それらが終わるとウィルは待ちきれないとばかりに話を切り出します。
「アリシア、君はここにいるマキンリー伯爵令嬢を階段から突き落としたそうだな!」
ひどく過激な質問にもかかわらず、それを聞いたアリーとその友人達は少し表情を変え、お互い目配せをしたのみでした。何故なら四人ともこの質問は先ほどのウィルの様子から予想済みだったからです。
アリーが固い表情で口を開きます。
「それを答える前に、こちらの質問に答えて頂きたいわ。その話をいつ、誰から聞いて、何故ここで問い質そうとしているの?」
「『質問には質問で返すな』といつもお前が言っている事だろう!」
「“いつ、誰が、何故”はとても大事な事だわ。それに先程『俺達の婚約が破棄できる』と貴方は言ったわ。この質問と婚約破棄に関係があるのでしょう?」
「なっ……そうやっていつもいつも俺が一言言えば三倍で返すから、お前は生意気で可愛くないんだ!!」
顔を赤くして叫ぶかのように言葉を吐いたウィルとは対照的に、うっすらと顔色が悪くなりつつも冷静さを維持しようと努めるアリー。
しかし彼女の心の中は嵐のようでした。
(そんな事、私だってわかっているわ……だけど厳しくても、きつくても、婚約者としてウィルに言わなければならない事だってあったのだもの……!)

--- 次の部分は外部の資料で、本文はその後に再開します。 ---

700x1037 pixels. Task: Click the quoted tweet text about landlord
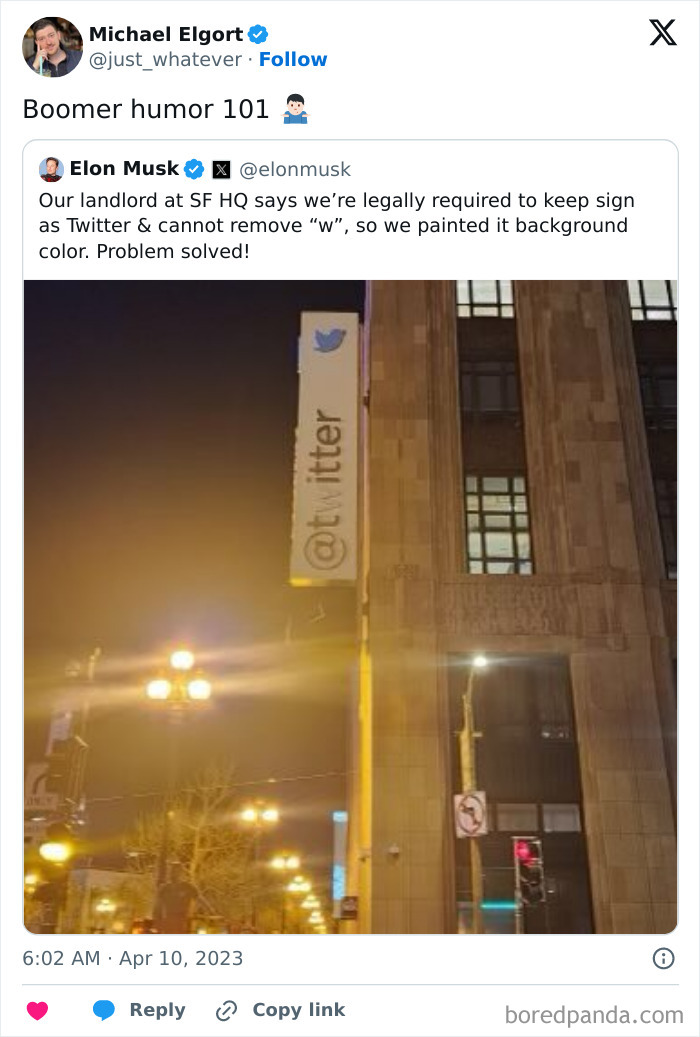[336, 226]
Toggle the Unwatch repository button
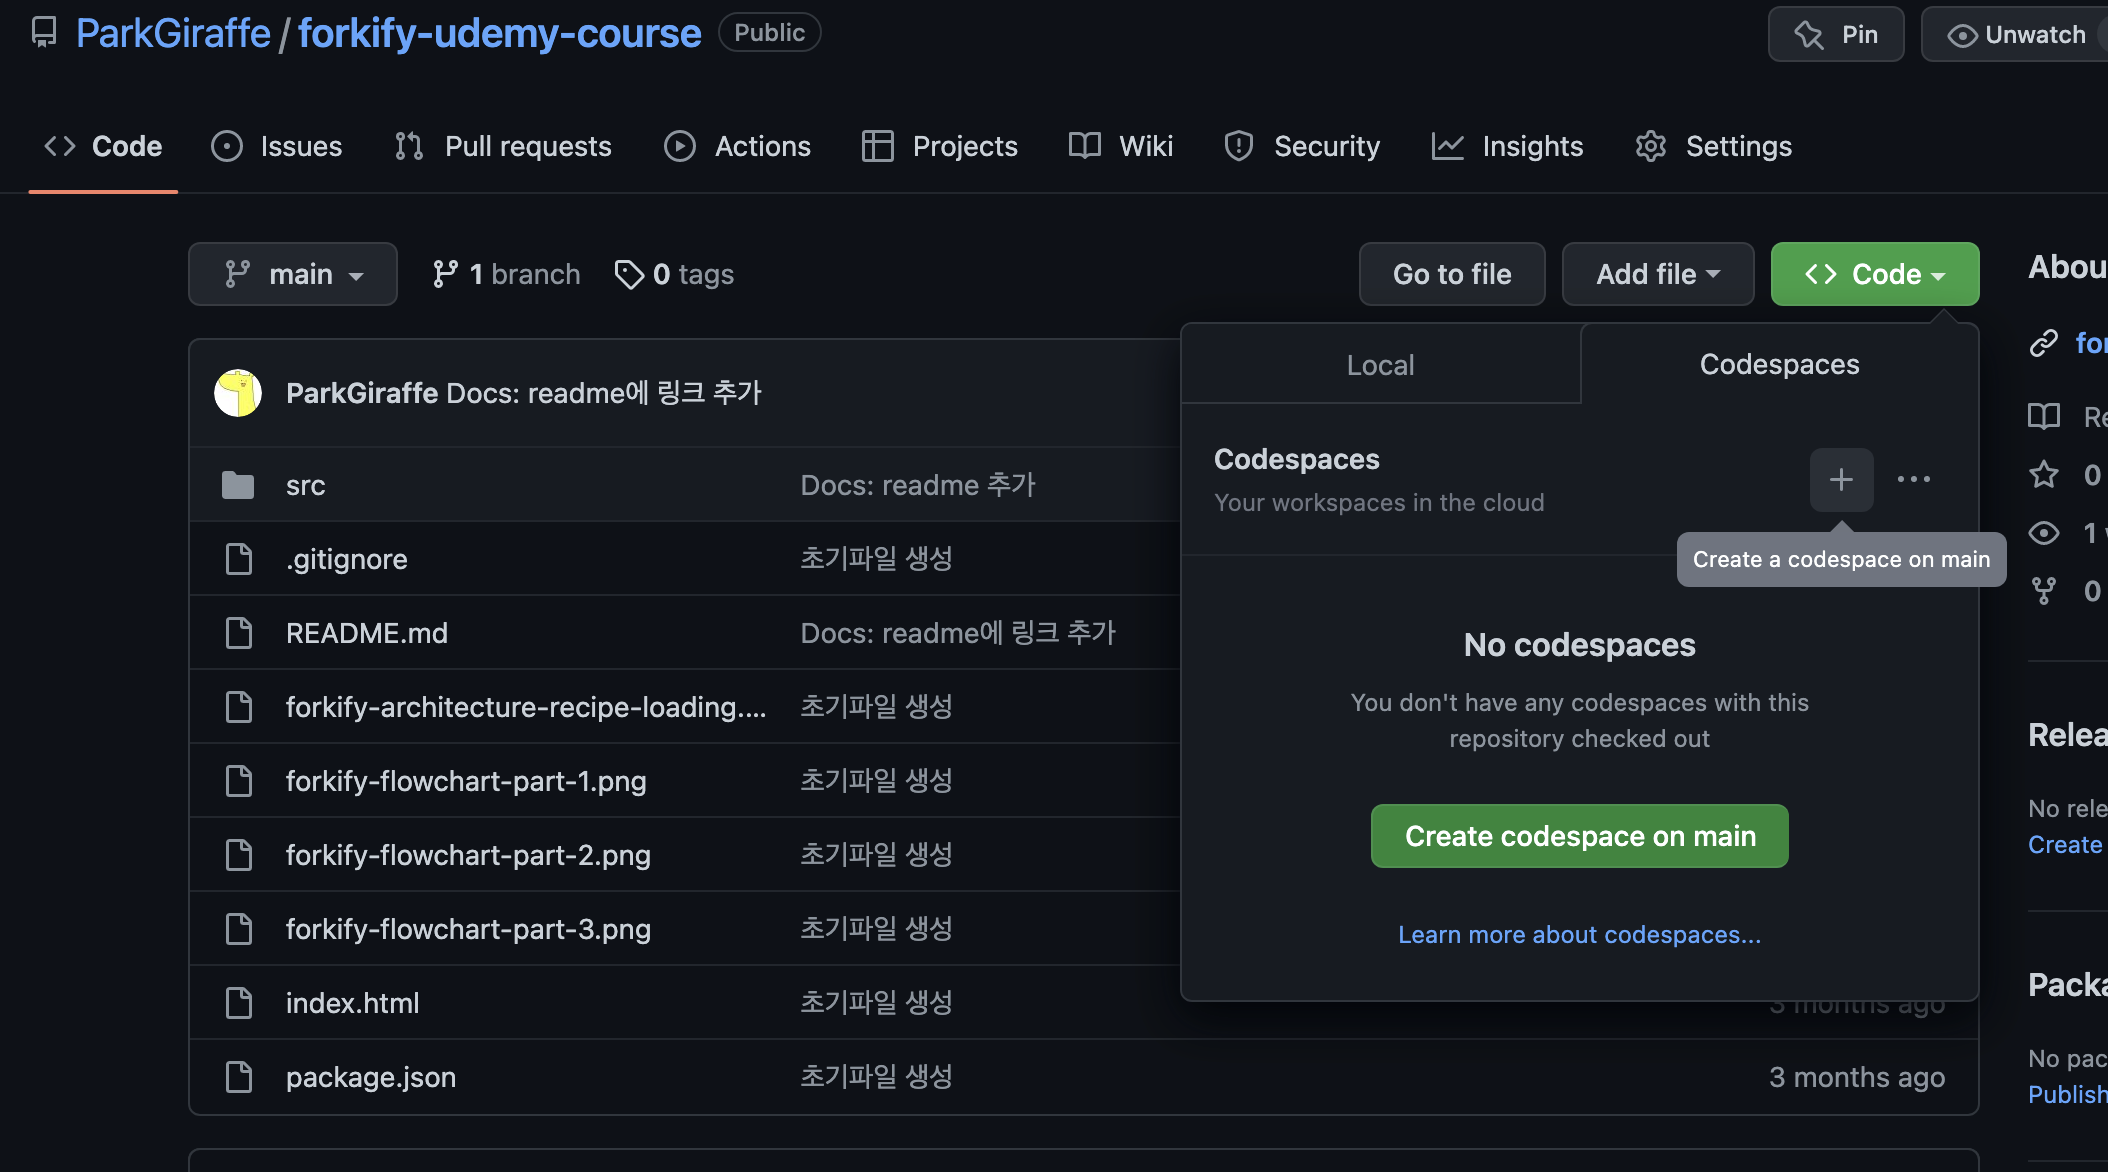 pos(2014,34)
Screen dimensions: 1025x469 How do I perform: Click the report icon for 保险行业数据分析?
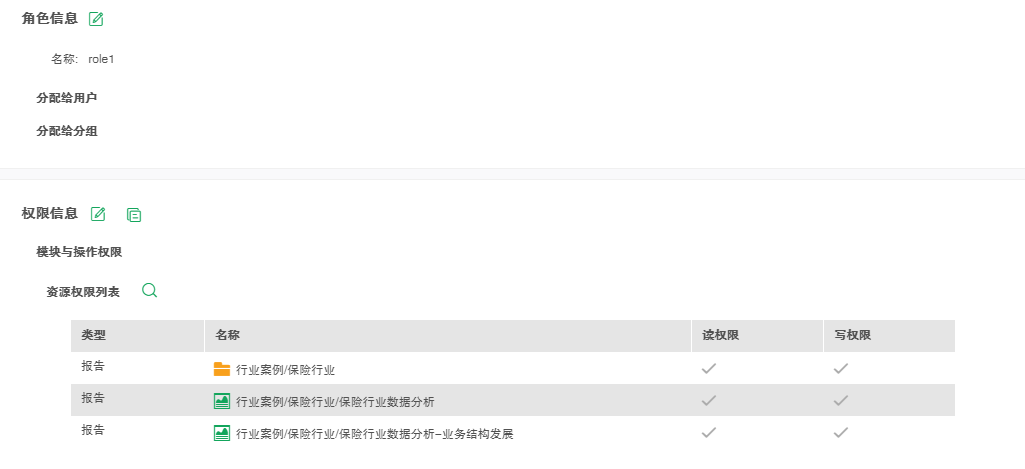click(x=222, y=401)
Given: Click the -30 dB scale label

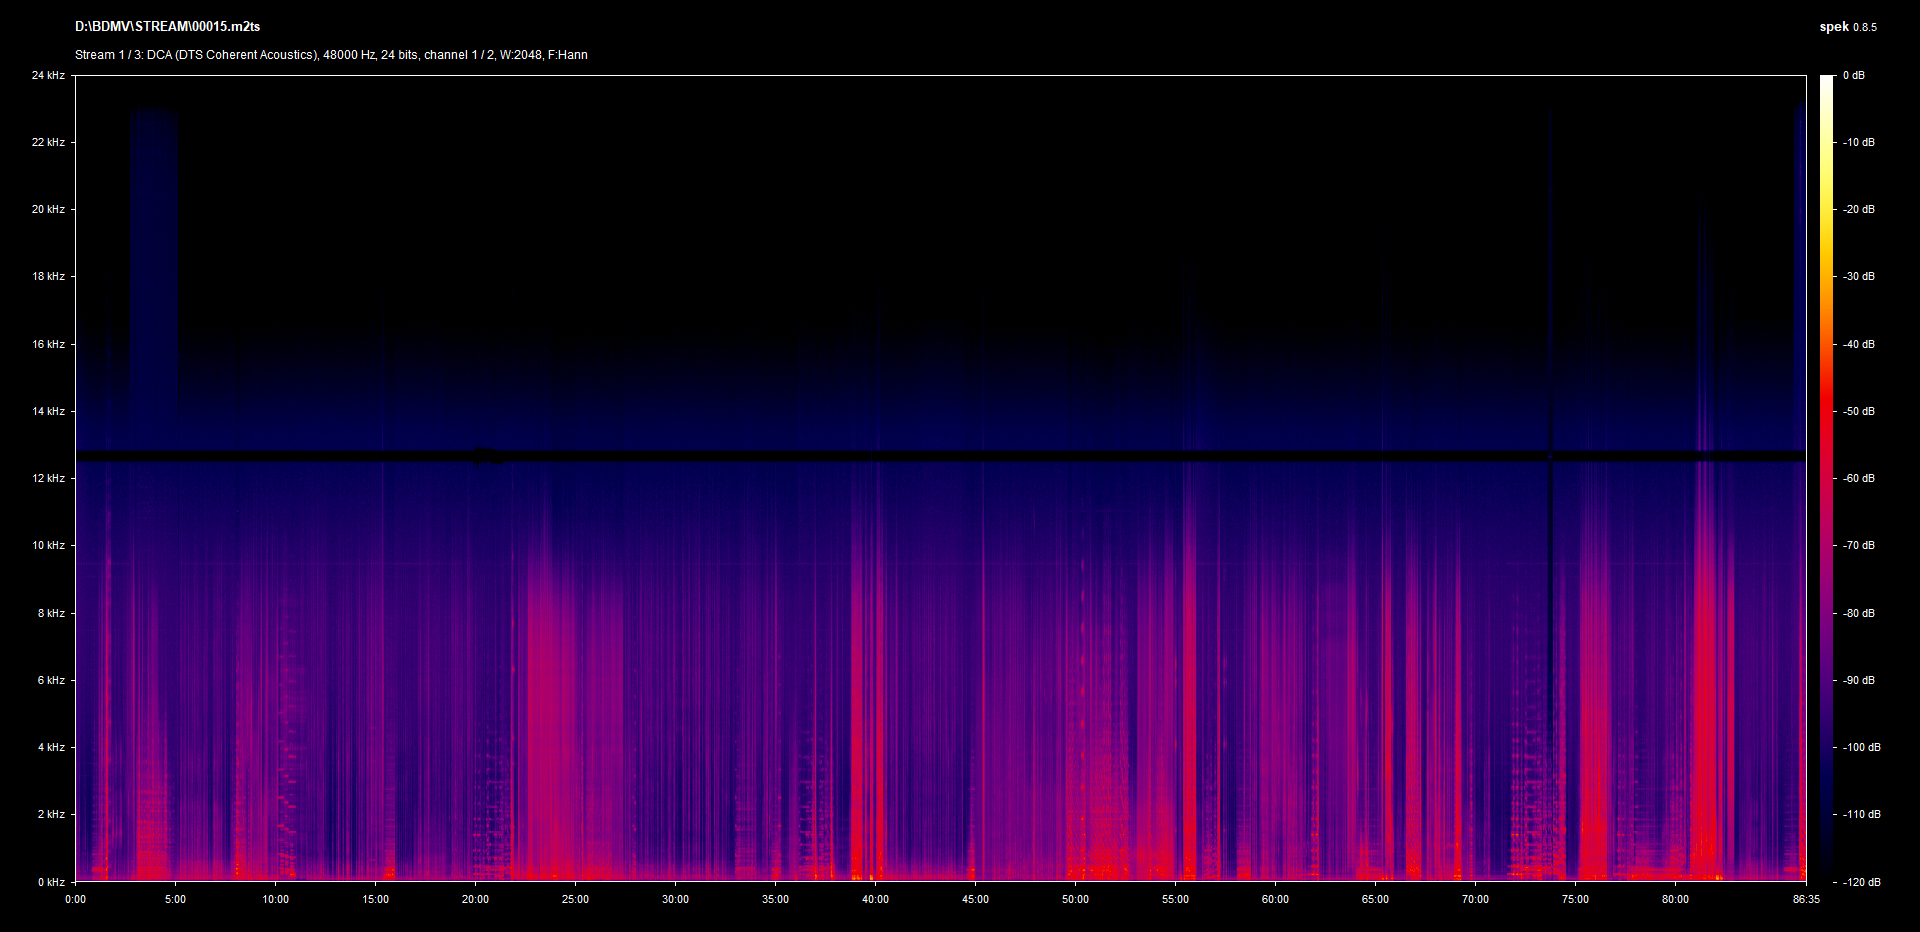Looking at the screenshot, I should coord(1859,276).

アリーが小さく震えているのに気づいたショーンが立ち上がります。
「今の言葉はアリーへの侮辱と受け取れるが、写しに残して良いのか? お前が不利になりかねないぞ」
「!!」
ウィルはハッと口を抑えました。
「俺も文官の端くれだから写しを取る場に居るのは初めてじゃない。アリーの言った通り“いつ、誰が、何故”を抜きにして話を進めれば、お前に都合の良い言葉だけを切り取って写しに残される可能性もある。だからそこの筋はきちんと通して貰う。……代わりに、さっきの侮辱の言葉は写しから削除するのに同意してやるのはどうだ? アリー」
「……そうね。私もウィルにそんな事を言われたと記録に残されるのは気持ちの良いものではないし、私の質問に先に答えてくれるなら削除に同意するわ」
ウィルは渋々と、直前の自分の発言を写しの記録から削除するように記録係の僧へ依頼します。記録係は今までの会話を一字の漏れもなく写し取っていた帳面にすーっと1本の線を引いてから顔をあげ、眼鏡のズレを直しながら何か言いたげな顔をしました。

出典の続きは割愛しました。